Last week's announcements also include Space Warped, which appears to be a Star Wars parody; Snarked!, a comic by Roger Langridge; and the Word Girl comic. Richie had less to say about these properties, although he did have this to say about Snarked!: "When I started to read the proposal I started laughing out loud. It's the perfect project that is all-ages for the fans that found him through The Muppets, but at the same time if you love his stuff from Fred the Clown, that sort of sensibility is still shining through."
Richie said the fact that Boom! announced the new properties immediately after the Pixar news broke was a "quirk of fate." "We had our announcements triggered for the week before Emerald City Comic Con, which kicks off the 2011 convention season, and Marvel announced their Pixar Magazine the week before," he said. "ECCC is nearly a hometown show for BOOM!, we get a terrific reception there, so we wanted to unveil before the show and be in a position to talk to the fans at the convention."
As for losing the Pixar licenses, Richie said, "To quote my friend Stan Lee, 'The Old Order Changeth!' Marvel is a terrific company and I count many of their senior management as friends. The team leading the company right now have revolutionized our sector in the past ten years and are some of the most forward-thinking and innovative people in the space. I am really excited about what they plan to do and where they plan to go from what we've done."
Although the Peanuts book is a graphic novel, Richie said that generally, the stories in the kaboom! line will be serialized in individual comics and then collected into trade books, as is the case now. The line is aimed at both bookstores and the comics direct market, where Boom has established a firm foothold—the company just received Diamond Comics Distributors' Gem Award for Comic Book Publisher of the Year (under 4% market share). "I also expect growth in libraries and schools with this different product mix because traditionally they are a bit of a harder sell with Disney content, which is often seen as too commercialized and merchandized for the education sector," Richie said.
Renaming Boom! Kids as kaboom! was done to reposition the books for a wider audience, Richie said. "BOOM Kids! was designed to publish children's comics—kaboom! is designed to be a true all-ages imprint, and for that reason Peanuts is the perfect launch title, the sort of material that adults and kids read alike," he said. "Roger Langridge's Snarked! is along these lines, as is Space Warped and Word Girl. I put the Word Girl announcement on my wall on Facebook and immediately there were a zillion adults commenting, 'My child loves this show but I'm buying this comic book for myself!' The title mix will be broader for kaboom! than it was for BOOM Kids!

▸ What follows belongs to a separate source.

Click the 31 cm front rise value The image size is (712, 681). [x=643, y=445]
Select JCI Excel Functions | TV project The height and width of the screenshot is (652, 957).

"Also, what we found was listening to Direct Market comics shops and the book market was that kids shy away from products labeled 'kids.' If you're 8 years old, you don't consider yourself a child, so you stay away from a product from a manufacturer with a 'kids' stamp on it. We'd also go to conventions and see consumers in their 20s and 30s buying from the BOOM Kids! table and making allowances about how 'they didn't care that this was published for kids.' With a different imprint name, there's no reason to be self-conscious about it anymore!"